Bayer plans to finance the acquisition with a bridge facility provided by Bank of America, Merrill Lynch, BNP Paribas and Mizuho, which subsequently will be syndicated to a larger group of relationship banks. The capital market take-out is planned at a later date with a combination of senior and hybrid capital instruments. The acquisition is expected to yield an immediate positive contribution of 2 percent to core earnings per share already in the first year after closing. The transaction is subject to approval from the relevant antitrust authorities, with closing expected in the second half of 2014.

In a related transaction, Bayer has entered into a global co-development and co-commercialisation agreement with Merck in the field of soluble guanylate cyclase (sGC) modulators, for which Merck will make an up-front payment to Bayer of US $ 1 billion, with substantial additional sales milestone payments. Interestingly, this deal will also enable strategic pharma collaboration with Merck in the field of sGC modulators.

The collaboration includes Adempas (Riociguat), which is already approved for the treatment of certain classifications of pulmonary hypertension and is being developed in additional life cycle indications, as well as vericiguat, an investigational compound that is currently being developed in two Phase IIb studies in worsening chronic heart failure. Furthermore, the parties agreed that sGC modulators presently in earlier stages of research and development may be included in the collaboration.

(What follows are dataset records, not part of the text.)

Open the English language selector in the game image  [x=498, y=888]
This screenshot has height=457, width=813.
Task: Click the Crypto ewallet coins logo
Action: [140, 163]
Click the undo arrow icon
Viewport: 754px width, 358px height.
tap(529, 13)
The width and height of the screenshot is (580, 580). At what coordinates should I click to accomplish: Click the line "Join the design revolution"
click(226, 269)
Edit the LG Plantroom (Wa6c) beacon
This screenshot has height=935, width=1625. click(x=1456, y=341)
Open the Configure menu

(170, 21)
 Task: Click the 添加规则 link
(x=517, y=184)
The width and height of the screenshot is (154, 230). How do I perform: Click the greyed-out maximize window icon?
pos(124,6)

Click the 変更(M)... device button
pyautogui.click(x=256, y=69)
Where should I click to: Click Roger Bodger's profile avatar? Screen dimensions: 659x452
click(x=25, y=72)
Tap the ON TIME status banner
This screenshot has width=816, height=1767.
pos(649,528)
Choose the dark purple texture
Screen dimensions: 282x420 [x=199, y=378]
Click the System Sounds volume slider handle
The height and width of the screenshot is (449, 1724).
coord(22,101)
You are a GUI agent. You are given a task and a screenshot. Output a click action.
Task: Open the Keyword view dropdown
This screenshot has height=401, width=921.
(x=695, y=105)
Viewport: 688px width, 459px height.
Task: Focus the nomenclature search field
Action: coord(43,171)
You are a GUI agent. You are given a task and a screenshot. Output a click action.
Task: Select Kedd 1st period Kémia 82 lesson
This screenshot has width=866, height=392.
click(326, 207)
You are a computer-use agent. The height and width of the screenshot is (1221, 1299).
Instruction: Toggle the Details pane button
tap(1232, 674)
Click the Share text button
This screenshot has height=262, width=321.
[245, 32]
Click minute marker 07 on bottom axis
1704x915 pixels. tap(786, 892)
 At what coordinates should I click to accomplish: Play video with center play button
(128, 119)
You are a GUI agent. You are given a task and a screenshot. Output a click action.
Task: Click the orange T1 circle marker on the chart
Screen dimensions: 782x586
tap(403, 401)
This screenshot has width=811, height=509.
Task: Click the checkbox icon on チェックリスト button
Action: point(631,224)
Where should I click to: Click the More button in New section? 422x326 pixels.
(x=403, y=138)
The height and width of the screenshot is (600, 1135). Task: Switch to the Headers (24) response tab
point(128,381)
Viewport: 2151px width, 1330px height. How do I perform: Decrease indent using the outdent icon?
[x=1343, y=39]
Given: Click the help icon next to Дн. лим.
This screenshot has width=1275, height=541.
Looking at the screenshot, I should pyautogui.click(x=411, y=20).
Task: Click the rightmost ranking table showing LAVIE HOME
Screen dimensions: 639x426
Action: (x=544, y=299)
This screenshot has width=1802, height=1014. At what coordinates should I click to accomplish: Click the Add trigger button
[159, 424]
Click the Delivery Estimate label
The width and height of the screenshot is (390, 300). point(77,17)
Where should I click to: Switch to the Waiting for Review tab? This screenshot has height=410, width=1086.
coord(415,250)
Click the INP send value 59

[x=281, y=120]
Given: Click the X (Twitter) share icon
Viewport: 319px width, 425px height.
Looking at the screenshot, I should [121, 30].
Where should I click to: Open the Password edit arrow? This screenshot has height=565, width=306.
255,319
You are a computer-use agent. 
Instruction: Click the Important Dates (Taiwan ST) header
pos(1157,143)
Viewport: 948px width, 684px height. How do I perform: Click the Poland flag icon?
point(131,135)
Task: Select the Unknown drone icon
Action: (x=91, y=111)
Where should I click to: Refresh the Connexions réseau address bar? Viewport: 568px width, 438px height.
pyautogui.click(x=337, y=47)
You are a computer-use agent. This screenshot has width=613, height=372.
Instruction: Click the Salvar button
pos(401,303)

Bayer and Merck will equally share costs and profits from the sGC modulators and implement a joint development and commercialisation strategy. Bayer will lead the commercialisation for Adempas in the Americas while Merck will lead the commercialisation outside the Americas. For vericiguat and other potential investigational sGC modulators, Bayer will lead the commercialisation outside the Americas while Merck will lead the commercialisation in the Americas. Both companies will have the option to co-promote Adempas and the follow-on sGC modulators in each others’ territories.

Merck will make payments to Bayer of up to US $ 2.1 billion (EUR 1.5 billion), comprising an up-front payment of US $ 1.0 billion (EUR 0.7 billion), and sales milestone payments of up to US $ 1.1 billion (EUR 0.8 billion) related to future collective sales of certain collaboration compounds including Adempas™.